When asked how does Adderall help her to sleep, she claimed it stopped her racing thoughts. Her brain stopped trying to be in 100 different places allowing her to concentrate upon sleep. Analysis revealed that her mind was racing to all these different places to prevent harm coming to herself and her children. Her mind would not shut off busy trying to put out fire everywhere.  But once she took Adderall she felt protected and did not worry as much. She added, "You know how I sleep with lights and TV on. The brightness of the light and the noise from the TV act as my companions." When asked why does she not take Adderall at night and sleep through the night she said that that Adderall does not work at night. To get into real deep sleep which requires that mental vigilance/ego tension be dropped she needed the additional protection of daylight. With the TV on and daylight there she did not feel alone and vulnerable. It may be mentioned here that she was abducted and raped while walking home  from a friend's house at dusk and blames her mother who ordered her to return before dark and wonders if that phone call had not come at that particular point of time would she have escaped running into those two boys.

Why does Adderall a dopaminergic agent which wakes her up and keeps her alert during the day and while at work, works in just the reverse fashion in early morning hours, enabling her to sleep?

In both my patients what Adderall appears to have been doing was to act as a barrier against fear.
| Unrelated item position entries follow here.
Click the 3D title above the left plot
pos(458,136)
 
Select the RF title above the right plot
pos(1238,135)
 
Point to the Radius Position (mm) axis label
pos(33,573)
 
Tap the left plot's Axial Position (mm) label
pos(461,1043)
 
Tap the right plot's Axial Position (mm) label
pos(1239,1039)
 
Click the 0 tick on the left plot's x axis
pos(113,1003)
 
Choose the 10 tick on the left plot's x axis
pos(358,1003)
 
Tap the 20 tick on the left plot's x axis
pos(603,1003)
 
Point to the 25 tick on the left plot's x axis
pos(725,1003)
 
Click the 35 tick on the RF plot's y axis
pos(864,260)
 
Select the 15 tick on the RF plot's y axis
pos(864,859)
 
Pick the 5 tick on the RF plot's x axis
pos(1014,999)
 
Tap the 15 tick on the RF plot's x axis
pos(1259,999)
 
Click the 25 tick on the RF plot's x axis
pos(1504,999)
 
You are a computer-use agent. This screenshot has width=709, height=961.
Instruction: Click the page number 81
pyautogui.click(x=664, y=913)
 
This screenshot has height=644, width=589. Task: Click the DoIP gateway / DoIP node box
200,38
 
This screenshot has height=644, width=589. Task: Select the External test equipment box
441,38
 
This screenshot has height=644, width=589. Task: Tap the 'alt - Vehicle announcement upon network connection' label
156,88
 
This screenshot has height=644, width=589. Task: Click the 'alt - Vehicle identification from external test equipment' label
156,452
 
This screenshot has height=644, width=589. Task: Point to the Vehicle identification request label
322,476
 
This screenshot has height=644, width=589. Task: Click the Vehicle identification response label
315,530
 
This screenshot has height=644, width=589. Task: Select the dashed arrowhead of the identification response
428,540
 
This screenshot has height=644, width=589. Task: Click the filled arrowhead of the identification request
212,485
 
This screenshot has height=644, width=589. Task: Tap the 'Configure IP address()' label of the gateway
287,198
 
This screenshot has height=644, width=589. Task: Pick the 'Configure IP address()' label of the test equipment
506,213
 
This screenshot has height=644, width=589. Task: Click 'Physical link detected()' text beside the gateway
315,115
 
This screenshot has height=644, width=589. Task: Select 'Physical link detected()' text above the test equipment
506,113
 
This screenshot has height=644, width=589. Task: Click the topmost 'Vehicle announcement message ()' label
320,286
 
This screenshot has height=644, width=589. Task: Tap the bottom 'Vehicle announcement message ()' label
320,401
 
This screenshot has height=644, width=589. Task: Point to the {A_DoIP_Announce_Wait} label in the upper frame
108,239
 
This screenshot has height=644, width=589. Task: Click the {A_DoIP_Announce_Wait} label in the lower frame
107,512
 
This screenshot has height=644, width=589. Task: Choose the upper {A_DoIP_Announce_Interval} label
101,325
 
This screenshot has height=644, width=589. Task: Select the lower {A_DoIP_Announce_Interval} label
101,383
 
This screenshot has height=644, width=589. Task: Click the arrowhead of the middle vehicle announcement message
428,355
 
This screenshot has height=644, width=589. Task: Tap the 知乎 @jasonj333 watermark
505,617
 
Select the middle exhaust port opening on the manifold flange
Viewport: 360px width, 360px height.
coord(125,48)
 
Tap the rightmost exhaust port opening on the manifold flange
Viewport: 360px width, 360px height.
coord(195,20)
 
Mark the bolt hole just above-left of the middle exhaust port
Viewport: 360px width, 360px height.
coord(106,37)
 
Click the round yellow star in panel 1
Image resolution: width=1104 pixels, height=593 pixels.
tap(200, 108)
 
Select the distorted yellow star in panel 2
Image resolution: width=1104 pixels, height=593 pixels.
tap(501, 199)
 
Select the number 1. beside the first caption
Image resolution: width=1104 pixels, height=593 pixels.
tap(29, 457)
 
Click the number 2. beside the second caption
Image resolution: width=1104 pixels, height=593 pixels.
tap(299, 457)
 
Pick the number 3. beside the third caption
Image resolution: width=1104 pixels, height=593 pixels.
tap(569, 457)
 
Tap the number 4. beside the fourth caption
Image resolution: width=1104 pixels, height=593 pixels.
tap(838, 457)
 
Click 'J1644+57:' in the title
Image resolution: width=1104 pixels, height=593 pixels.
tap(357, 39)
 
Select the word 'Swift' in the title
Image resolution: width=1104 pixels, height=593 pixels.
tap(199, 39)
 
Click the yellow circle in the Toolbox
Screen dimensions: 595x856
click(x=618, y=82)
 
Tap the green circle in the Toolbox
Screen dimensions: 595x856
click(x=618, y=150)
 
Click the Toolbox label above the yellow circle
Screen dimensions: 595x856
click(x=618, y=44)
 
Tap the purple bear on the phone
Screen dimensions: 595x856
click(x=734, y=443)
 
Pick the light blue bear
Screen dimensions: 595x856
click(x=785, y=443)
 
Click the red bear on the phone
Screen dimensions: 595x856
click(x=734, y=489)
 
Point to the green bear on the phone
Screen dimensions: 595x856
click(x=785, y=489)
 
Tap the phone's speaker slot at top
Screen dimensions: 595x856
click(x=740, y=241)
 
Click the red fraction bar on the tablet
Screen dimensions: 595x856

This surmounting of fear with the aid of dopamine - a sympathomimetic compound - made the first patient more social and less paranoid and by getting more satisfaction out of life during the day she did not have to take her conflicts to bed and dreams and thus sleep restlessly. In the second patient the daylight and the noisy TV  were protection against fear but were insufficient by themselves and only with the addition of Adderall the balance was tipped in favor of allowing her to fall asleep deeply, though for no more than two hours. Daylight may have signified that most of the world was awake now and could be summoned for help in case danger came her way.

 In both cases Adderall reduced the racing thoughts. Fear makes one want to run away, and if one cannot run on their feet they run in their imagination (daydreams) and racing thoughts. So at the root of racing thoughts lies the motive to run away from the situation in hand and when the conflict reemerges at the new locale to run from their to the next and so on, resulting in trying to be in 100 different places at the same time putting out fires everywhere. Children with ADHD cannot concentrate either because they are running away from their internal fears - in most cases unresolved Oedipal conflict where the  residual (unconscious) sexual attachment to the mother and corresponding fear of the father keeps generating fear/anxiety - and thus their mind is racing and unable to concentrate in what is happening in "here and now". Amphetamines by enforcing dopamine secretion and thus giving a sense of something positive happening raises the person's interest in the immediate surroundings. This sense of something positive happening gives the feeling that this situation is pleasure giving, therefore not dangerous, and where one should focus one's attention to get more of similar pleasure.

One must caution that these two cases are not typical and as a rule amphetamine prevents sleep and exacerbates paranoia.